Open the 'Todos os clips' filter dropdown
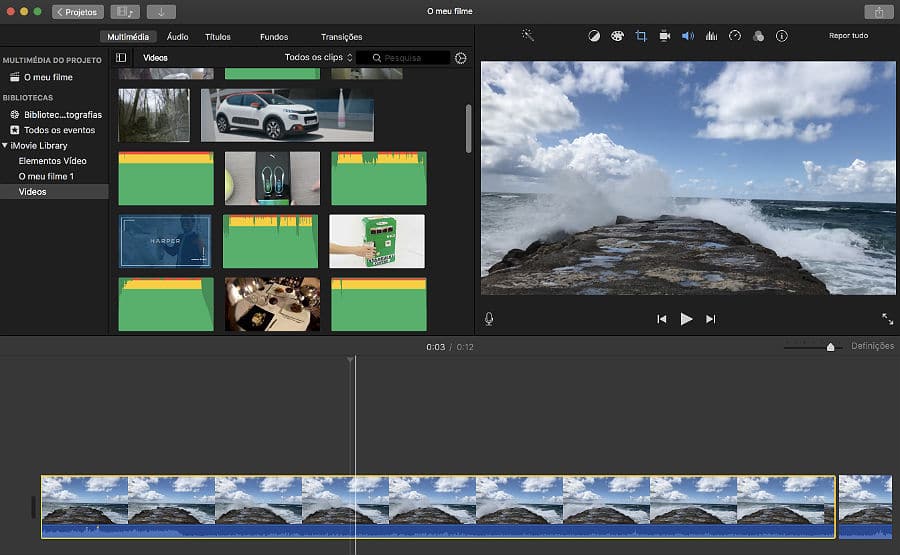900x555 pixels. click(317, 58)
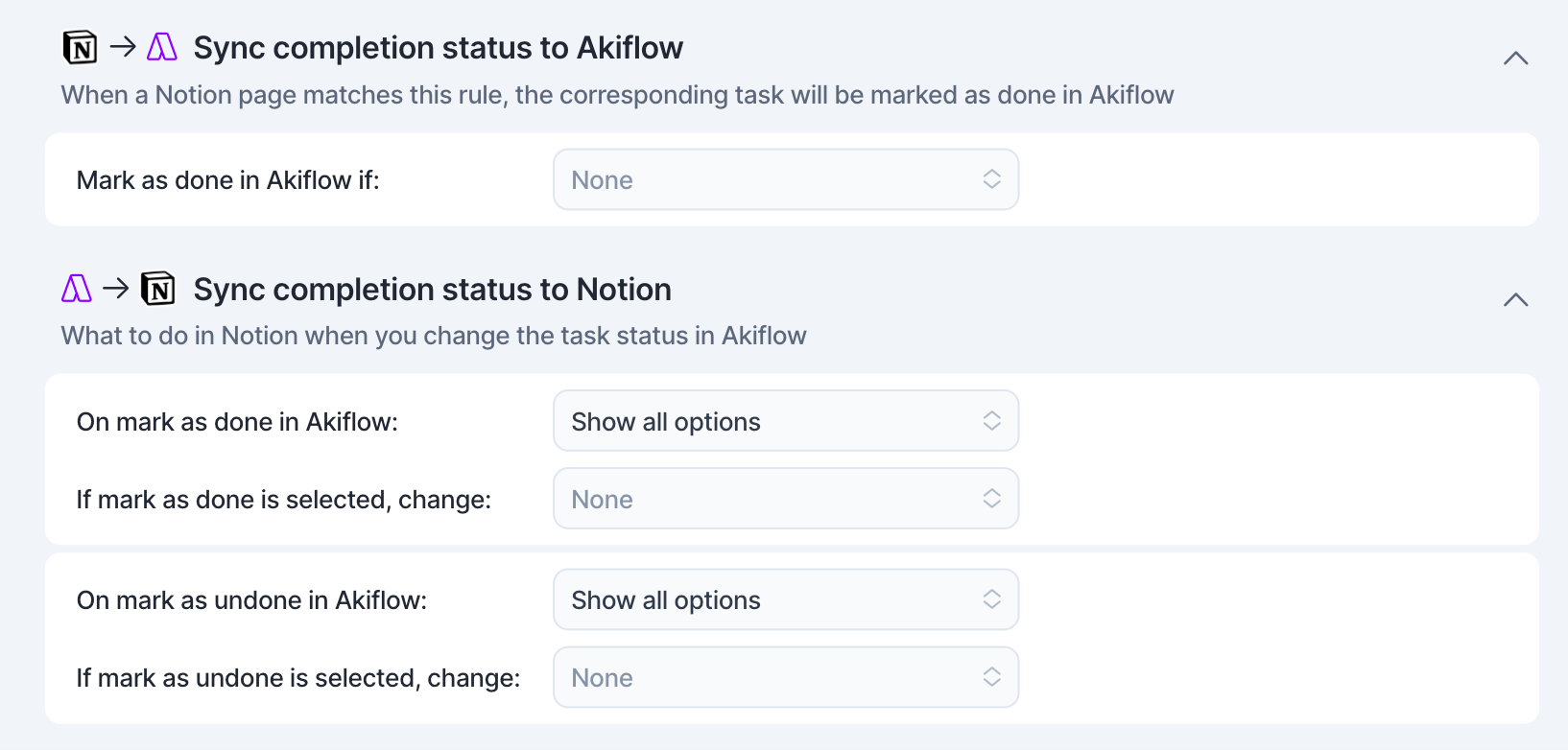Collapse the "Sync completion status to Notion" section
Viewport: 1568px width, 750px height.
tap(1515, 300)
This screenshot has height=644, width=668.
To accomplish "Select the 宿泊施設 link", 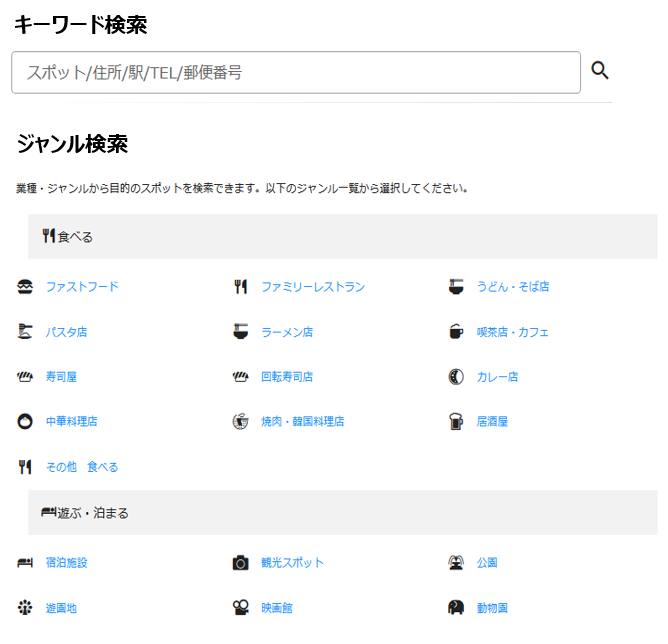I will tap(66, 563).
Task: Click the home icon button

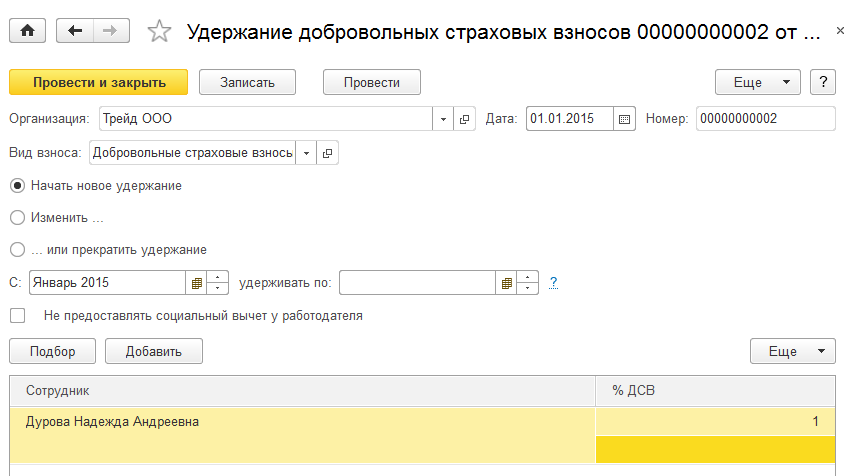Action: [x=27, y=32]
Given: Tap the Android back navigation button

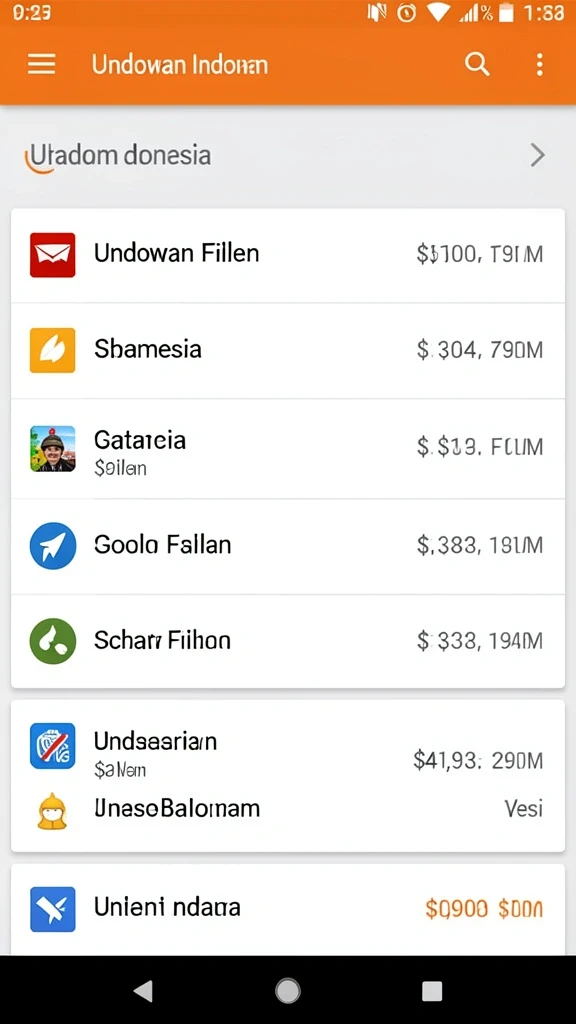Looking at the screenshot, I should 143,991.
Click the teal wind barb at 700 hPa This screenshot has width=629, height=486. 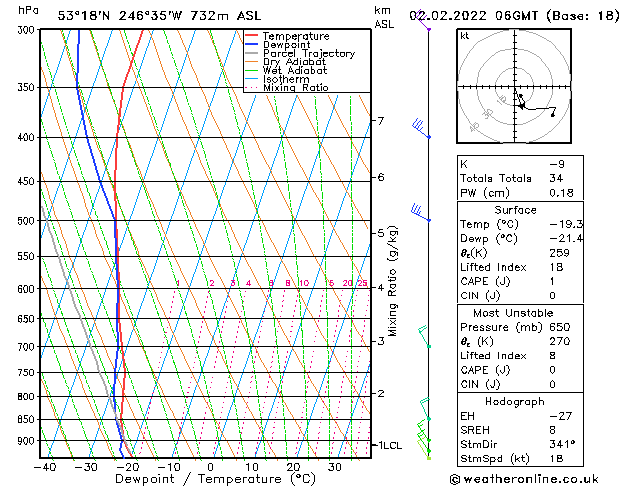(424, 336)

----------------

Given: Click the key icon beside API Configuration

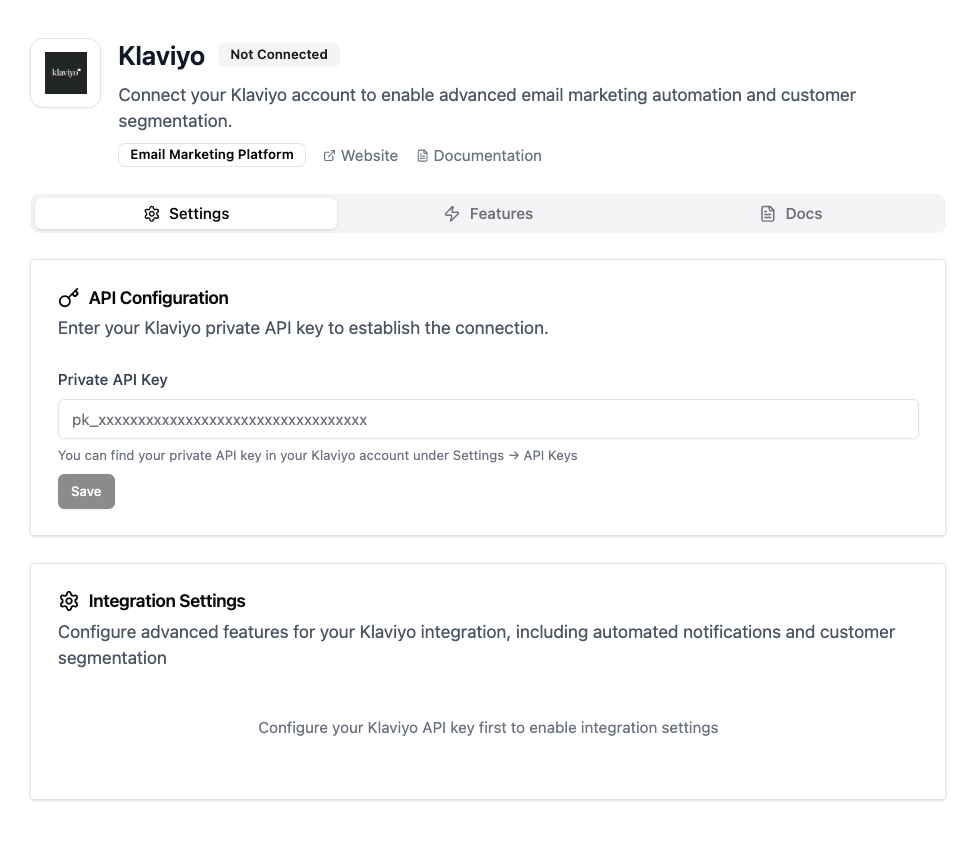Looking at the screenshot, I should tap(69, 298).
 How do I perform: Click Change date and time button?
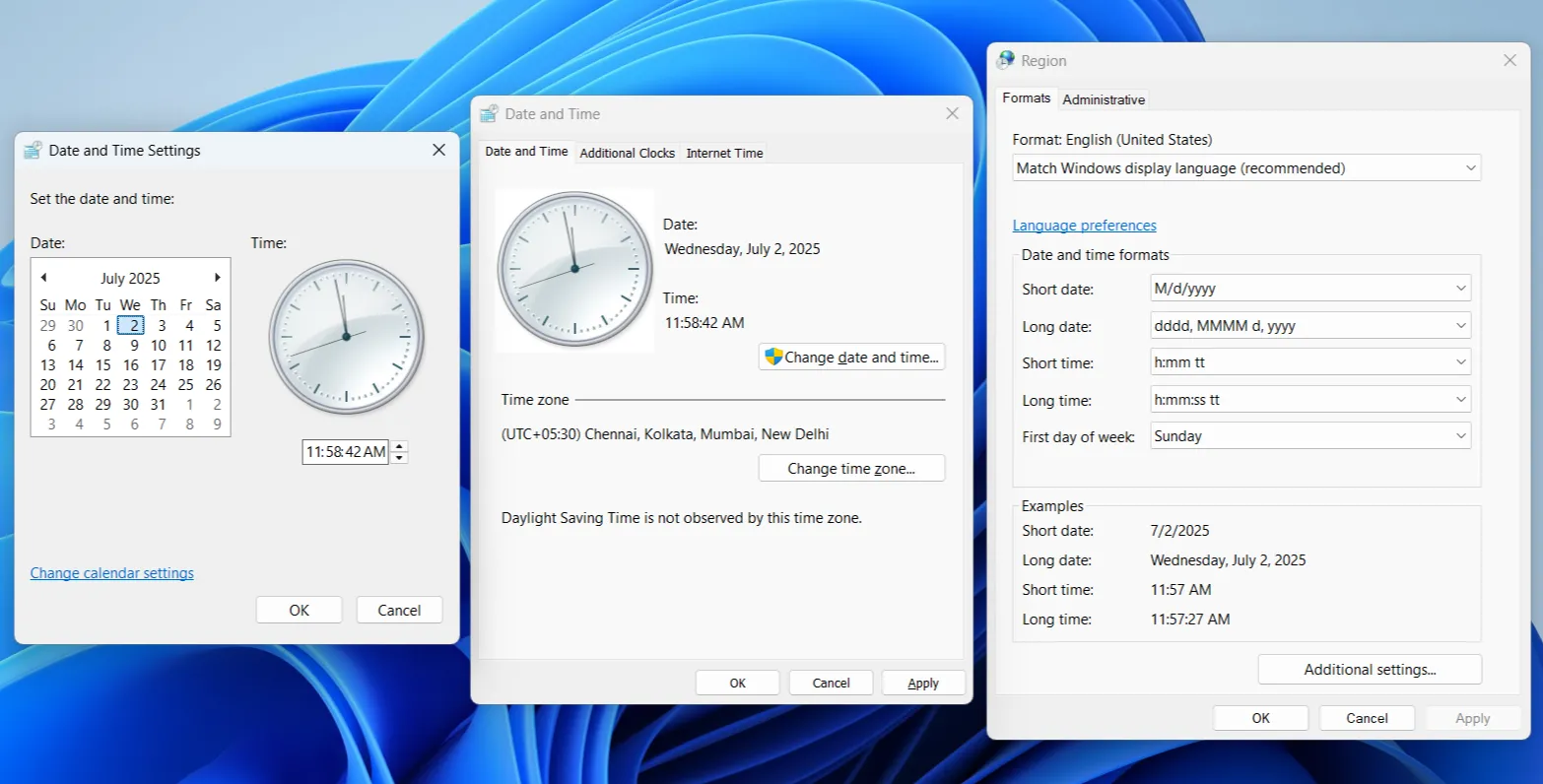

----------------

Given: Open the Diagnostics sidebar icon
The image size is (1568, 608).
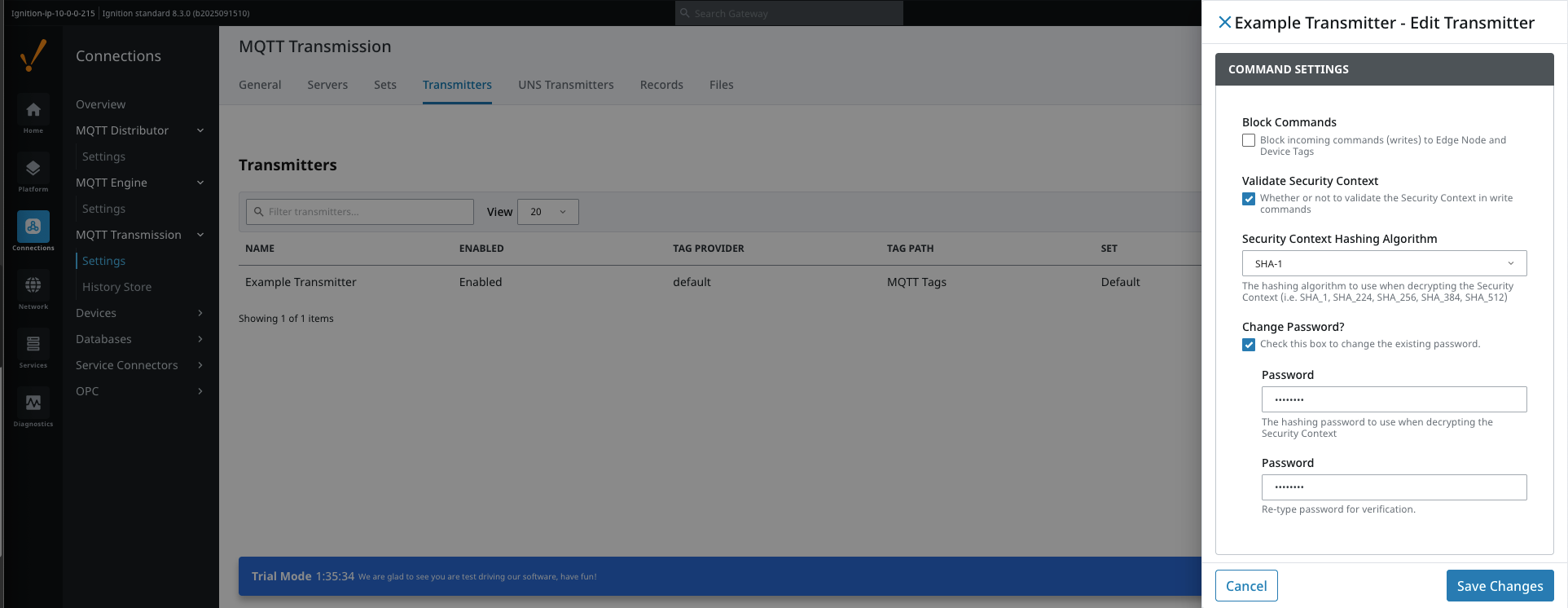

----------------

● **Exercise objective**: Can you reproduce the part that opens with the line containing "Given: Click the" and closes with the line containing "How do I perform: Click", swapping "API Configuration" for "API Settings" and leaving the pictures out?

● **Exercise response**:
Given: Click the key icon beside API Settings

Looking at the screenshot, I should tap(69, 298).
 How do I perform: Click Change date and time button?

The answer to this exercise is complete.